Tanaka et al. (2000) previously stated that ‘Predators are exposed to pesticide solution or dust by three routes of uptake: direct uptake after exposure to droplets or dust of pesticides, uptake of residues by contact with contaminated surfaces of vegetation and soil, and oral uptake by feeding on contaminated prey’. Although we did not examine the pesticide sensitivity or prey consumption of spiders following the 40-liter treatment, we did find that this treatment preserved the spider abundance and controlled pest species while using only a small amount of pesticide. We predict that applying a lower-volume surface spray that targets only the plucking surface of the tea plant would allow tea leaves to function as a shelter that protects the indigenous natural enemies of tea pests. Hunting spider families (Salticidae, Clubionidae, Thomisidae, Pisauridae, Oxyopidae, and Sparassidae) accounted for approximately 86% (n = 309) of the spiders captured in the control treatment and increased in abundance from July to September in 2017, during which time pesticides are sprayed three times under a standard recommended spray schedule. The lower-volume (40-liter) pesticide application may help prevent spiders and other insects from being eradicated by pesticides and actually allow their populations to expand.

Although helping to maintain the spider assemblage in a tea field through the use of a lower-volume spray treatment will likely have the indirect effect of improving the biological control of tea pests, the magnitude of these indirect effects requires further research. Therefore, it is important that the full assemblage of spider species is maintained, rather than just one species, to biologically control agricultural pests (Maloney et al. 2003, Wang et al. 2016). We also observed some positive correlation between the number of spiders and that of S. dorsalis, particularly in the case of Theridioidea and Salticidae, although this correlation did not depend on pesticide treatments.
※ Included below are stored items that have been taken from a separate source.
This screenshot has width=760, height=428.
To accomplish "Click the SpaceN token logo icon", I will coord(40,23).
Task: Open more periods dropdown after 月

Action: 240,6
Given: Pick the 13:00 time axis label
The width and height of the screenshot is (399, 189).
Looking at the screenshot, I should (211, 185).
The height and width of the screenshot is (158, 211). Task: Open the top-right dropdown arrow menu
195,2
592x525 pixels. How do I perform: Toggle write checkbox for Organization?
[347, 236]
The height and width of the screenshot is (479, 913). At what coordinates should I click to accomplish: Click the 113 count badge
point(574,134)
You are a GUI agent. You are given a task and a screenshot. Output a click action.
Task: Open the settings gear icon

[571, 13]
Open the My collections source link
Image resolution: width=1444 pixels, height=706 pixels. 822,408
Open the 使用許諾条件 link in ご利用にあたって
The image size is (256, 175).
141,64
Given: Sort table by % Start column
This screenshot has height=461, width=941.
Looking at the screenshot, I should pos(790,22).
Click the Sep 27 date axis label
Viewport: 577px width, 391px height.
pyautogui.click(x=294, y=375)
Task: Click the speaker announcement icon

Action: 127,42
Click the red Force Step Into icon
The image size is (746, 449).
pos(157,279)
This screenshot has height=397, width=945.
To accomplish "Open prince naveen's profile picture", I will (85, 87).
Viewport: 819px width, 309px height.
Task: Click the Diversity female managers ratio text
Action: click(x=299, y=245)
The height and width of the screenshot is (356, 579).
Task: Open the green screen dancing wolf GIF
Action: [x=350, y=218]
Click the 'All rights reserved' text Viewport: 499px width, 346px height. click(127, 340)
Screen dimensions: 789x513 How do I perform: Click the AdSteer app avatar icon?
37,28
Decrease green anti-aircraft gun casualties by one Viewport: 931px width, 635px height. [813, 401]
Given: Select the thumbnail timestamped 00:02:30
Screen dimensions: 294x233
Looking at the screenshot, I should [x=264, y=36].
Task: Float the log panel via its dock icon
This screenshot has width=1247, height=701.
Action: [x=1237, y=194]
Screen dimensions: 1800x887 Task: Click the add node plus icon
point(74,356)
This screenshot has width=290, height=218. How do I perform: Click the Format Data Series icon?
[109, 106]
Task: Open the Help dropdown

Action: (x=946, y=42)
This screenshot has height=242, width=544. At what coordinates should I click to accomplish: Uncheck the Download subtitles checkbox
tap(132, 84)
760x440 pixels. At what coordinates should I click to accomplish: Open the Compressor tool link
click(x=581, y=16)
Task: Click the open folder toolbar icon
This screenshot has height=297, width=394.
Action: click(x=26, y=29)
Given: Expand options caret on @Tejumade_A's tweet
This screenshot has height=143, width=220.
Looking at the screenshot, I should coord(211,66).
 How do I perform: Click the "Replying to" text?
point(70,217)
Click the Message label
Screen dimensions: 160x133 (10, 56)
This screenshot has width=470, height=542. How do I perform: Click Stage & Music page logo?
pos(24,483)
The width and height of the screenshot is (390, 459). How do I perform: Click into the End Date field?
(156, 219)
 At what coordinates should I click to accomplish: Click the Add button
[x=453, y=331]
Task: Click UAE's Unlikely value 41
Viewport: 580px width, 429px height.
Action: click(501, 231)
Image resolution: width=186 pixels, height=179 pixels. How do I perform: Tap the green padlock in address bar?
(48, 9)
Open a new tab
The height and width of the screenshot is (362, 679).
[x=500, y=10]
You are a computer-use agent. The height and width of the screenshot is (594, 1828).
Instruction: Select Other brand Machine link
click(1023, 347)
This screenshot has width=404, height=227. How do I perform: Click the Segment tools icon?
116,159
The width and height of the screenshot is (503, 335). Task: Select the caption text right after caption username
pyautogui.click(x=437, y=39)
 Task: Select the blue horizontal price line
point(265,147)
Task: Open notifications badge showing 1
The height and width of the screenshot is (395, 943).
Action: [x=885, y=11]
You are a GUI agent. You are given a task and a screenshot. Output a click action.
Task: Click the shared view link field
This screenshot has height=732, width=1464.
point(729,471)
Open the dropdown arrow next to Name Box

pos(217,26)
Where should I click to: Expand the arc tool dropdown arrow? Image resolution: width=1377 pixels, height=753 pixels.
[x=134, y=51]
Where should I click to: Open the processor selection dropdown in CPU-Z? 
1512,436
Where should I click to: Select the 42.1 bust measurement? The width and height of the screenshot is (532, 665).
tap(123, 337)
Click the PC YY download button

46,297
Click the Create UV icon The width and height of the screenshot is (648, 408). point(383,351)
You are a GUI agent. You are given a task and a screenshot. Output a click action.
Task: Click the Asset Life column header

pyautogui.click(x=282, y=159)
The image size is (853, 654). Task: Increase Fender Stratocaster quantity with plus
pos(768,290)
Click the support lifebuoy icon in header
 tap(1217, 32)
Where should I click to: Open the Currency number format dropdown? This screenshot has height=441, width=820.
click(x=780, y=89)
We predict that these spiders are occasionally attacked S. dorsalis. Moreover, the tea yield did not vary significantly during the study period. We speculate that the lower-volume pesticide sprays that specifically target the plucking surface slightly affected to the spider assemblages and also help spiders to suppress S. dorsalis easily. However, the abundance of the spiders and the plague has been estimated relatively by white sticky traps and that there could be other prey-species that have not been taken into account. We have to investigate effects of other prey in the future.

Spiders are considered the most important natural enemies (Nyffeler and Birkhofer 2017). In tea fields, spiders ingest many species of pests and the amount of food that they ingested are affected by opportunity of encounter on prey (Kosugi 1999, 2003). To determine the abundance of different spider species in the tea field, we had to use two different capturing techniques. For example, it was difficult to catch Thomisidae and Pisauridae spiders using white sticky traps, but sufficient to do with the beating tray. We showed that spiders and S. dorsalis wandered from the plucking surface to the bottom of leaf layer, where the correlation between Theridioidea spiders and S. dorsalis was relatively high. Thus, targeting the plucking surface using the spraying method may help curb spiders’ activity at the bottom of leaf layer. Furthermore, spiders can indicate the success of environmental conservation in tea fields (Uchiyama et al. 2011). It is known that temporary habitat refuges enhance populations of arthropod natural enemies (Halaj et al. 2000). Since the tea leaf layer can provide a good refuge for spiders, it is important to encourage a denser leaf layer. Here, we found that the tea leaf layer acts as a useful shelter for spiders at the time of pesticide application, and that the lower-volume spraying method that targets only the plucking surface can help improve this sheltering function of the leaf layer. Therefore, to maintain healthy spider populations in tea cultivation, we should reduce the volume of pesticides used and restrict the spray area to only the plucking surface of the tea plants.